寺山修司の原作(※未読)がどんだけ改変されているのかと思っていたけれども。

ざっと調べたところ。
原作には登場しないキャラが少しいるとか。
舞台の年代が違うとか。
キャラの背景が少し異なるとか。
そういうことぐらいみたい。

これがすごく、意外だった。
原作の舞台が1966年、映画の舞台は2021年の新宿なんだけど。

未来の話なのに。
すっごく、昭和っぽいの。

たとえば、芳子が住むマンション。
屋上で、なんらかの植物に無表情で水を与え続ける、(おそらく認知症の)おばあちゃんが出てくるけれども。
あのおばあちゃんは、物語には直接関係してこないんだよね。
でも、「芳子が普段どんな生活をしているか」をあれだけですごく表現してる。

あるいは、居抜きでケアハウスに改装した元ラブホ。
あの社長の宮木の、品のなさ。
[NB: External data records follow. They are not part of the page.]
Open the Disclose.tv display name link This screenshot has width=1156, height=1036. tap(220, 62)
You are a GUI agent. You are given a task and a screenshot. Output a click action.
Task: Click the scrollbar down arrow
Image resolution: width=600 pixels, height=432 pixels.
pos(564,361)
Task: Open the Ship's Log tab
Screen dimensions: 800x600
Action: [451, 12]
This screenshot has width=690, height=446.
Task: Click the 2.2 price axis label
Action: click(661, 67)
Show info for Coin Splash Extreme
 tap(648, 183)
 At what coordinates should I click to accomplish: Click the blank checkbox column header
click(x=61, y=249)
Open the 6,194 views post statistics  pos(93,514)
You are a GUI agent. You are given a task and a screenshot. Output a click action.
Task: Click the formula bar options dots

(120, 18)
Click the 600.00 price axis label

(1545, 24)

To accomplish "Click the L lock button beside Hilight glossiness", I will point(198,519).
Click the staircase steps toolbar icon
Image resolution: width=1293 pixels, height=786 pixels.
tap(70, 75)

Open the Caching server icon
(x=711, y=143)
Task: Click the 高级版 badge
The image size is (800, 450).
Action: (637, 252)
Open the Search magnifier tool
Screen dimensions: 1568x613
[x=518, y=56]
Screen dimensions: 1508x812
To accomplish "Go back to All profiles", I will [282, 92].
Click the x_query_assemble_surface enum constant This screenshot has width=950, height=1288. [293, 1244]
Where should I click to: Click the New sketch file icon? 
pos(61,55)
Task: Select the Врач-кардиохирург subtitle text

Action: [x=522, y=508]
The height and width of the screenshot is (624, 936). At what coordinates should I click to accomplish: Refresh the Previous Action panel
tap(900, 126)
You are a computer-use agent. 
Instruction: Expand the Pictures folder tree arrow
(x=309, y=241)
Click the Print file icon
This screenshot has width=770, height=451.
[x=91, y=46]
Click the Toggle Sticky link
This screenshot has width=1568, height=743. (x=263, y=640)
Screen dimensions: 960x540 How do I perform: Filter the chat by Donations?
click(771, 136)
ベタベタ感。
「もっと見せて」のあの変態顔とかまじすごい。
高橋和也も、進化してた。
だって、ああいうベタベタした社長って、ほんとにいるよ。歌舞伎町に。

こんなにキャラクターの体温に触れられる映画は、ひさしぶりだよ。
前篇見逃した人は、よかったら配信版で。

video.unext.jp

待ち切れなかった後篇は、いよいよ今日からです。

涙も鼻水もよだれも脳汁も体液も。
いろんなもん、搾り取られたけど。
「泣けた」とか「感動した」とか、そんな言語では表現したくないんだ。

すごいもの、観たんだよ。
すごい体験を、したんだよ。

だから、ぜひ。
後篇は、ぜひ。

劇場で、お会いしましょう。

*1:こういうこと言うとまた、怒られるかもしれないけど。日本人が話す韓国語だってヘンテコだろうし、わたしの中では、日本人が英語のLとRの区別がつかないのと同じようなものだと認識です。